Vern rushed back to London to go over plans for the first 48 hours after her death — including getting a team of Grenadier Guardsmen back from Iraq in time to carry the coffin.
He says: “There are eight state trumpeters in the Army. We only allow four to go away because whenever Her Majesty died, four were needed for the proclamation next day.
“I checked where the four state trumpeters were in the UK and all eight were on a plane to Canada.
“So I messaged the band to say as soon as they landed, get back on the next plane please.
“The next ten days were like being on a treadmill on level nine, unable to get off.
“By the end of it I was purely running on adrenalin. There wasn’t much time for sleep.”
During those days, Vern went to Buckingham Palace three times to brief the King and Royal Family.
He remembers: “It was very sombre. At the heart of everything we were delivering was a really close family deep in mourning, and we had to be respectful of that.
“I remember going to brief the King on the day that we moved Her Majesty from Buckingham Palace to Westminster Hall.
“I finished briefing the King and the Royal Family when he said, ‘Where are you going to be, Garrison, during all these proceedings?’.
“I said, ‘Well, you won’t necessarily see me, but I’ll be around and I can offer guidance or get involved if anything goes wrong’.
“And he said, ‘We’ve had a discussion and we’d quite like you to be behind Her Majesty’s coffin, directly in front of us, and talk us through what we have got to do on a daily basis whenever we are in the processions’.
“That’s exactly what happened. I saw my role now as being there to support the King and Royal Family and to talk them through it.
“My emotions had to get put to one side because right behind me was this incredibly close family who were grieving for their mother, and that was always at the front of my mind.”
As those four billion TV viewers saw, the moving funeral of Britain’s longest-reigning monarch went without a hitch.
And as a thank-you for his work on the ceremony, the Royal Family made GSM Stokes a Member of the Royal Victorian Order.
My three plans for the King
SHORTLY after the Queen’s funeral, King Charles asked Vern and his team to come up with three plans for his Coronation on May 6.
Vern says: “The Brigade Major and I went to Buckingham Palace and we had a brief. It was: think humility, built into jubilation; magnificent, not ostentatious; and relevant for today.
“Three weeks later, just before Christmas, we presented three plans, including our favoured one, and that was the one that the King went for, and that is what we delivered on May 6.”
It included a short procession from Westminster Abbey to the Palace, rather than repeating the five-mile route of 1953, which would have cost a fortune had they removed all the new bollards and road signs that would be in the way.
The grateful King awarded Vern the Royal Victorian Order and the OBE for his work on the Coronation, and this week the veteran received his OBE from Charles at the Palace.
In the Queen’s 70-year reign she had 15 Prime Ministers but only eight Garrison Sergeant Majors.

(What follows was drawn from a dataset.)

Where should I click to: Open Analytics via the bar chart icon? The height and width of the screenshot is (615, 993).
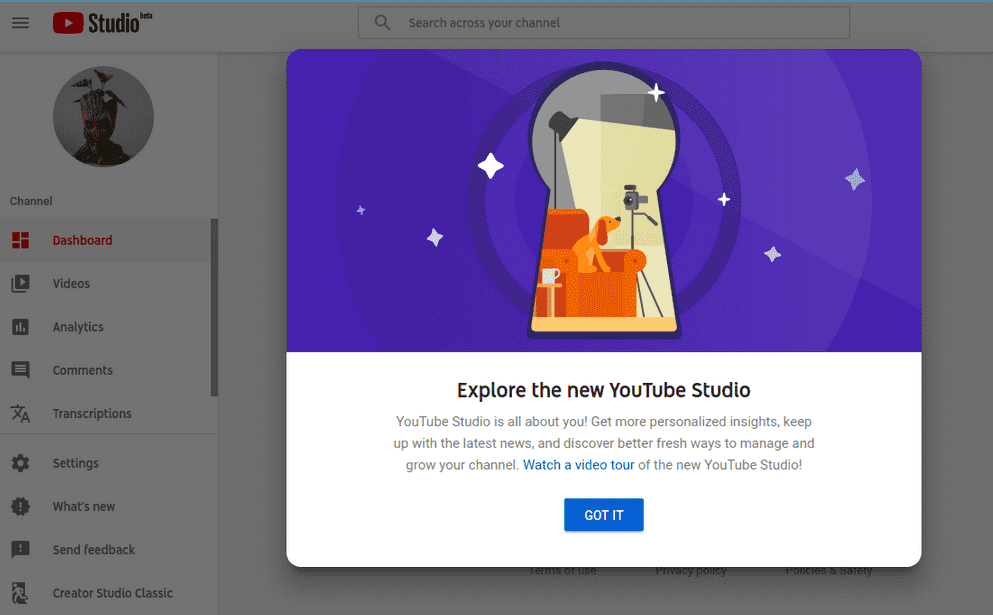(21, 326)
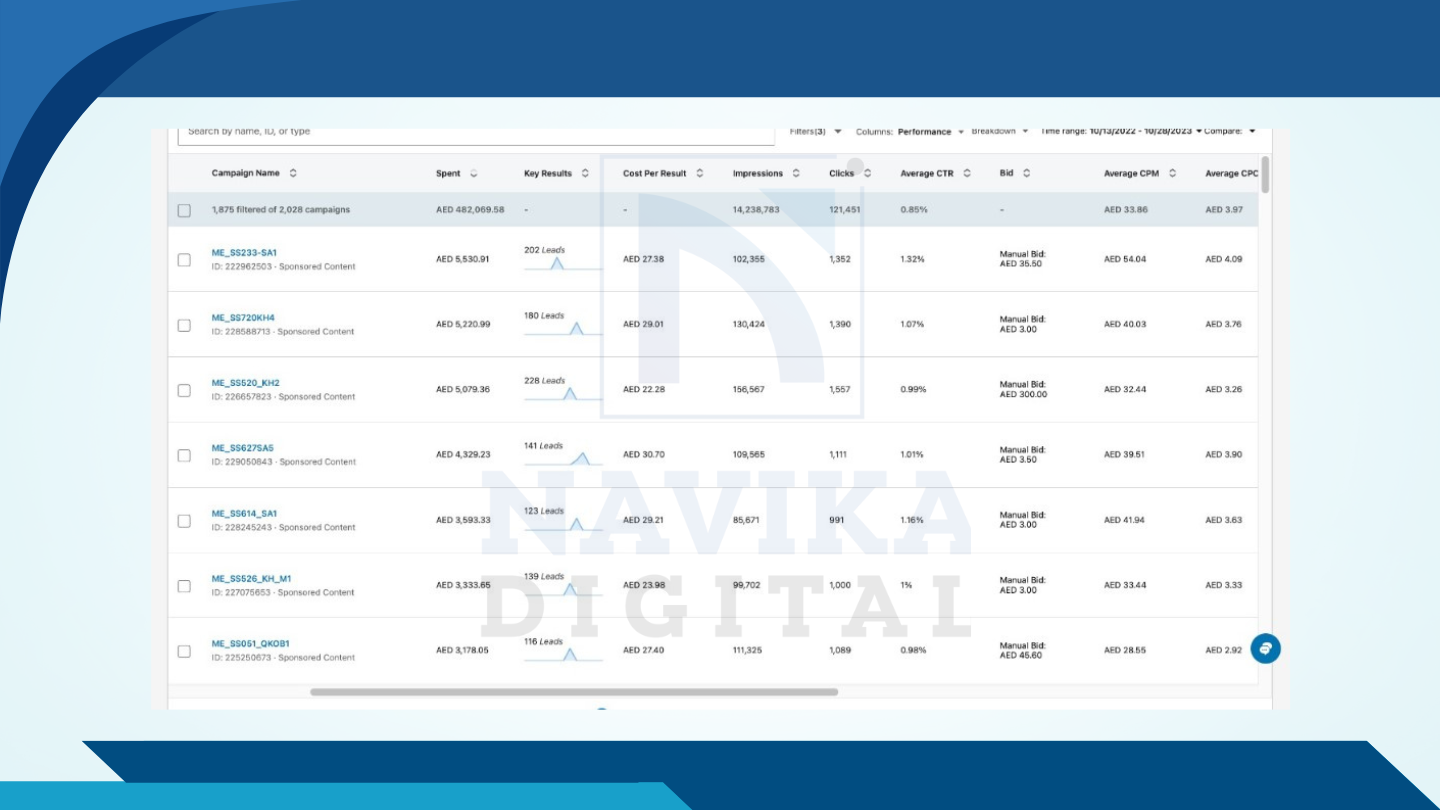Expand the Breakdown dropdown
This screenshot has width=1440, height=810.
999,131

Vern, her last one, who will retire in just over three years, says: “My predecessors would have bitten your hand off for just one of the many opportunities I’ve had in my time as Garrison Sergeant Major.”
Bafta for GSM
ON a shelf in the Garrison Sergeant Major’s office overlooking Horse Guards Parade is a Bafta, given to Vern for his work on the annual Royal British Legion Festival of Remembrance.
The ceremony at the Royal Albert Hall includes retired Army veterans the Chelsea Pensioners marching down the steps – and Vern says they are the most nervous participants.

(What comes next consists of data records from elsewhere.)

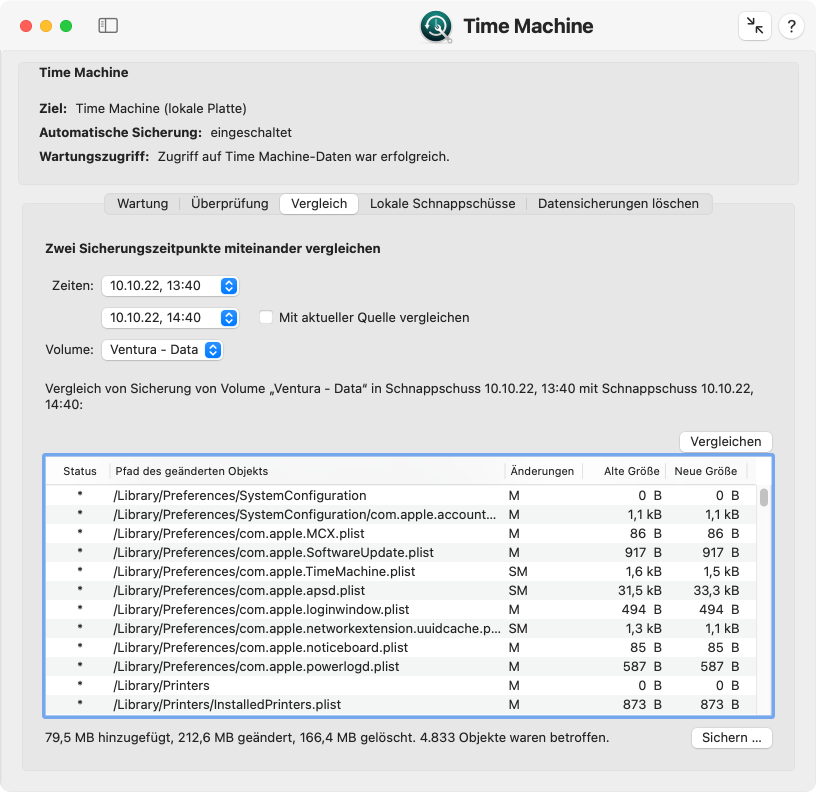Click the Vergleichen button
This screenshot has height=792, width=816.
725,442
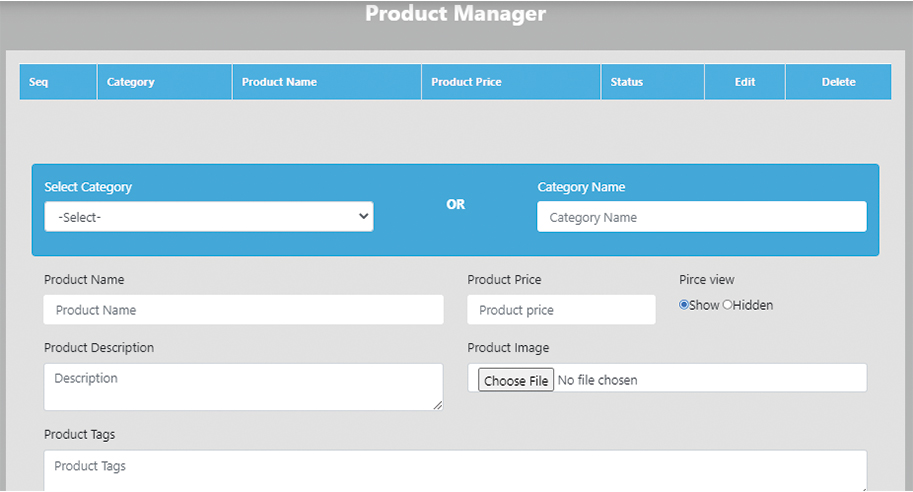Click the Status column header

(x=627, y=82)

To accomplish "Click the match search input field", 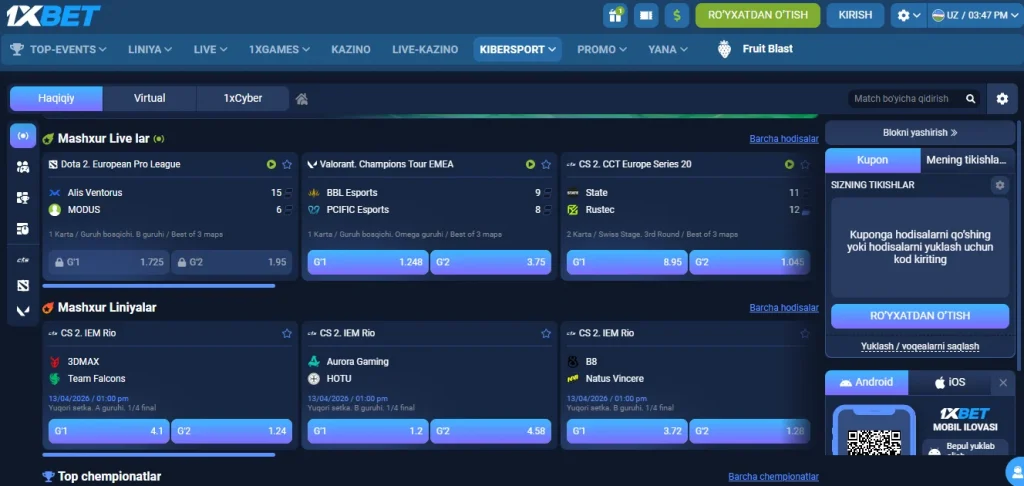I will (906, 99).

He says: “If they get it wrong they get a lot of mickey-taking by comrades so I give them as much rehearsal time as I can.”
This year’s festival, on November 11, is Vern’s eighth in charge, and his fiancée Sue, whose first husband John was killed in Afghanistan in 2009, will look after the 20 widows and bereaved families taking part.
Vern had a quirky secret code phrase – “vegetable lasagne” – to let Sue know that the Queen had died and that he would be totally absobed for the next ten days.